ST. PETERSBURG — Wil Myers sat in front of his locker Friday afternoon, bat in hand, and was asked what he would like to accomplish during the final four weeks of the season.
That started Myers on a candid look back at 2014, which he called “one of the most difficult years” of his life, one in which he failed at hitting a baseball for the first time since he began playing the game, one in which he missed 70 games with a right wrist fracture and basically lost his way.
“I’m telling you, man, people don’t understand,” Myers said. “They’re like, ‘Well it can’t be too bad because you’re in the big leagues.’ No, it’s even worse because I’m in the big leagues. I feel like some people think because you’re in the big leagues it doesn’t matter. It’s the worst thing in the world to struggle in the big leagues and for everybody to see it. It (stinks). It’s no fun at all.”

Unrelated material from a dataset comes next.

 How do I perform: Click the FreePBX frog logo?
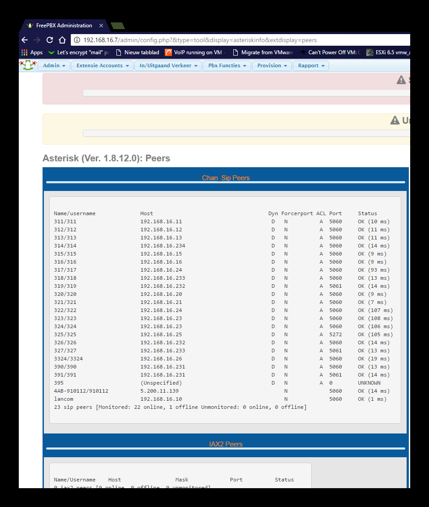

Myers hit .293 with 13 home runs and 53 RBIs in 88 games last season after joining the Rays on June 18. He was voted the AL Rookie of the Year. The Rays were eager to see what he could do over a full season, and he was expected to be a big piece in what was supposed to be a championship team. Instead, Myers took a .217 average into Saturday’s game, with six home runs and 27 RBIs. He was 6-for-37, with a home run, two RBIs and 14 strikeouts since coming off the disabled list.
“I had a good year last year and wanted to come out and do even better than last year, and (I) put too much pressure on myself to do that, started watching too much video, trying to focus on what the pitcher likes to do, what he likes to throw in different counts. But at the end of the day, you can’t control what the pitcher throws,” he said. “I’ve got to be focused on me more than anything.”

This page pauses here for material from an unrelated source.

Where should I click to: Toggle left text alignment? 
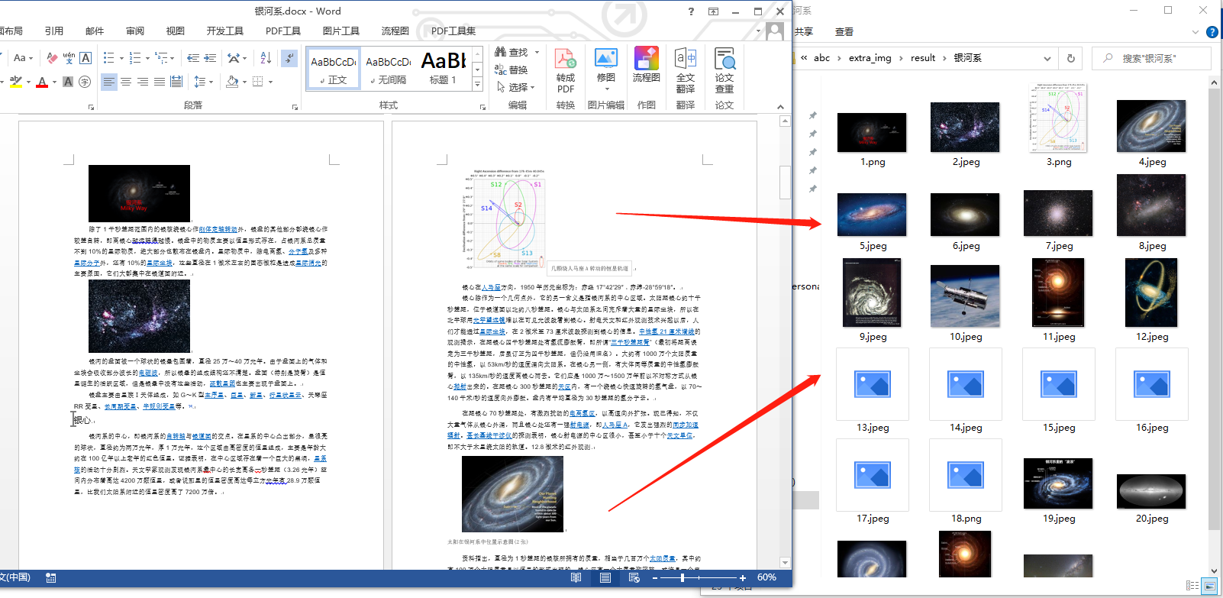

Watching video was not a big part of his preparation in the past. It’s one example of how Myers got away from being the hitter he was last season.

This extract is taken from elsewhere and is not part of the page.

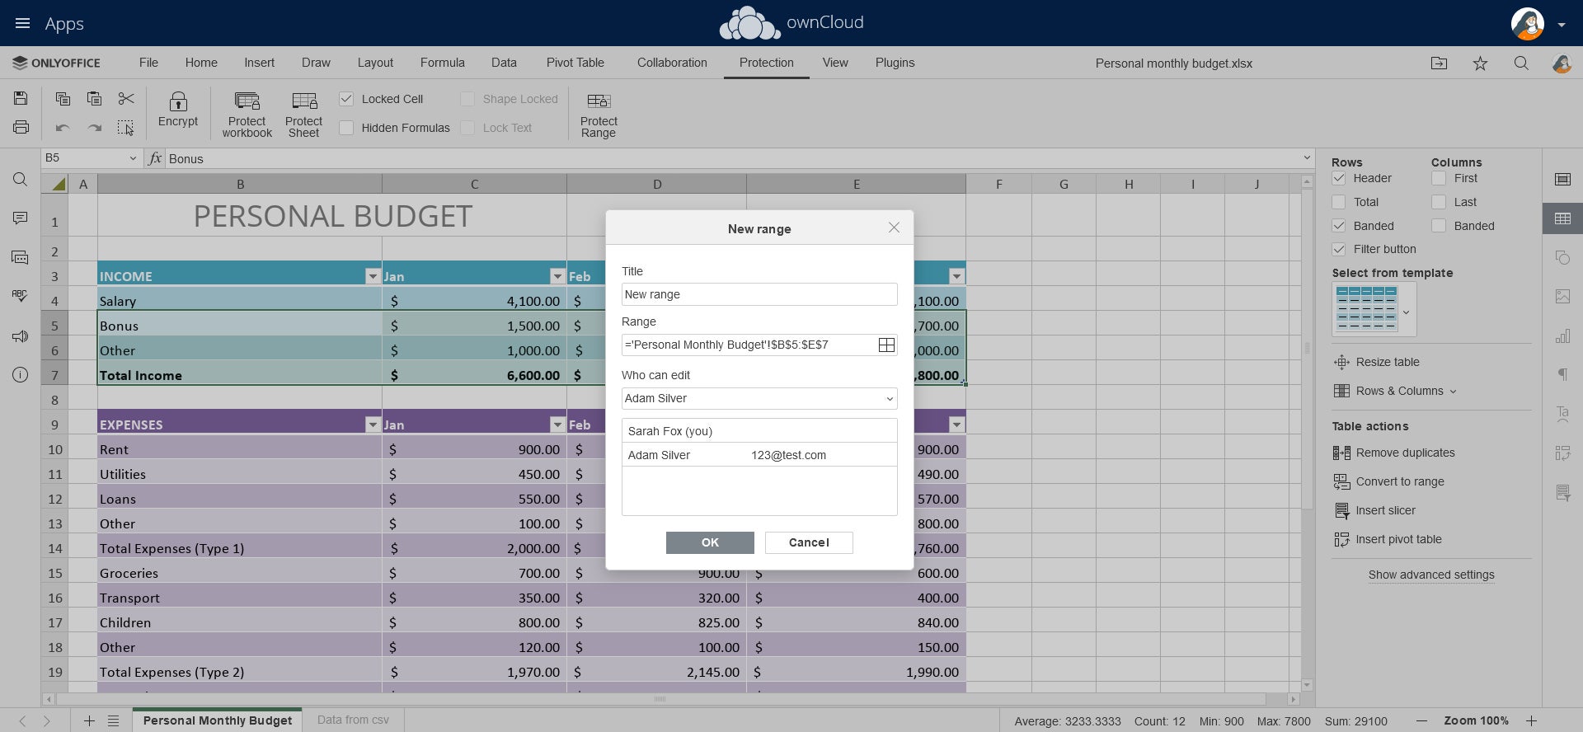1583x732 pixels.
Task: Click the Resize table icon
Action: coord(1341,362)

“I’m trying to go to everybody for advice, my teammates, coaches, my mom, my dad, my girlfriend, anybody, ‘What are you guys seeing? What are you guys seeing?’ ” Myers said. “Of course, I’m getting 50 different answers so I’ve got 50 different things going on inside my head instead of knowing I’m the best hitting coach for me. Each player is their best hitting coach.”
Some of the advice he’s received is the time-honored, “Go out and have fun.” Myers said there is no fun in 6-for-37.
“Oh, it’s the worst,” he said. “You can’t fake having fun. I can’t pretend having fun going 0-for-4. You can’t. People say to pretend like you’re in Little League. Well, I’m not in Little League and it’s not fun. I can’t pretend. I have to go out there and battle, grind out each and every at-bat, instead of pretending to have fun, because I can tell you what, going 0-for-4, it doesn’t matter if it’s here or in Little League, it’s not fun. You can’t fake it.”
The hardest part is finding the path that leads back to being Wil Myers.
“When I’m swinging the bat well, I can stand on my head and hit,” he said. “It’s just one of those things. When I’m swinging the bat well, I’m just looking for a good pitch to hit and hit pitches over the plate that are in my zone.”
“There are times when I get in the box and I don’t feel it and I know this is not going to be a good at-bat, instead of getting in the box like I am Wil Myers, instead of getting in the box scared about what’s going to happen,” he said. “Last year, I knew something good was going to happen. Whether I struck out or hit a home run, I felt good getting in the box. It’s just one of those things. I haven’t been able to find that this year. It’s been tough, man, there’s no way around that. It’s been the most difficult year I’ve had.”
But, Myers said, he does see things getting better.
“Before I got hurt, I didn’t see that at all,” he said. “I see my timing getting better. I see myself more aggressive on the right pitches and just missing it, so I see the light at the end of the tunnel. The biggest thing is just having patience for it, because with the way I’ve played I wanted it to come right now.”